All of a sudden, the room fell silent. To be sure, no more numbers were being called out, but there seemed to be more to the silence than that. It was the kind of profound silence that pulls your eyes toward it, the kind of silence that is not caused by the absence of sound but by something so negative that it erases the movement of sound itself.
There, in the center of the silence in the back of the room, stood a little girl named Willie Freedle. Willie Freedle was a little dull-haired girl who came from way back up Allen’s Creek. We watched in silence as Willie Freedle held her Valentine mailbox upside down. She was gently shaking it with one hand and with the other fishing up inside, trying to find something that was simply not there. Willie Freedle did not get one single Valentine.
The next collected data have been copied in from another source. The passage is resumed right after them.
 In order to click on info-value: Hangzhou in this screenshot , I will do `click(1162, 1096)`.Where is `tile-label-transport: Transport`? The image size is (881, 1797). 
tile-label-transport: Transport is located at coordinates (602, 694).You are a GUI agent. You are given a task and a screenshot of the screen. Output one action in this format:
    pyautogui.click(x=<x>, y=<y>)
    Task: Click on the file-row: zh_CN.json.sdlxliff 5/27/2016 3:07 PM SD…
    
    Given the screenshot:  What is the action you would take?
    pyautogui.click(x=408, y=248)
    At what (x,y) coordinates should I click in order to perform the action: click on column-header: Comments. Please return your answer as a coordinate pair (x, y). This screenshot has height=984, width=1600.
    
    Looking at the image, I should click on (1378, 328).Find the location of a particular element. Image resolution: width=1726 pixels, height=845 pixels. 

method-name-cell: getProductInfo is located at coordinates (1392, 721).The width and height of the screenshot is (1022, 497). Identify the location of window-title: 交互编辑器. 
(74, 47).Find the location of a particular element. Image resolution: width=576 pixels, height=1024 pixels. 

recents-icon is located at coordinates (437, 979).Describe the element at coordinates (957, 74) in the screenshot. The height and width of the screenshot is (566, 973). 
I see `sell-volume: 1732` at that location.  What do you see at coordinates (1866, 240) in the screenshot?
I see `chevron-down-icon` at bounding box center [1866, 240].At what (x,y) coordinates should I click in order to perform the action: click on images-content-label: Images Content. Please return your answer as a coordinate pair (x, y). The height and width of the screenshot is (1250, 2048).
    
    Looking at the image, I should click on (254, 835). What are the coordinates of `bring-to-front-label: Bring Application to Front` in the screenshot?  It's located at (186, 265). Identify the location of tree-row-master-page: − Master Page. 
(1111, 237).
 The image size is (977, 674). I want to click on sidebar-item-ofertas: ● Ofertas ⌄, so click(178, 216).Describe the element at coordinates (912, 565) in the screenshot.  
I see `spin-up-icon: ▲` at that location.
About that time, we were interested in sugar again. To break the silence, someone asked about more cupcakes. Cupcakes came out, and we ate.
Since most of the class was more interested in sugar than in Valentines to begin with, we actually threw the majority of our Valentines into the trash can after they were counted. I can still to this day look back into my memory and watch, as we went out the door when the afternoon bell rang, little Willie Freedle. She was squatted by the trash can digging through the contents. Looking for some Valentines that had no names on them, she collected them, then slipped them into her worn and handed-down book bag. I knew even then that Willie was taking them home so she would have some help in trying to tell a story that night about all the things that had not really happened at school on Saint Valentine’s Day.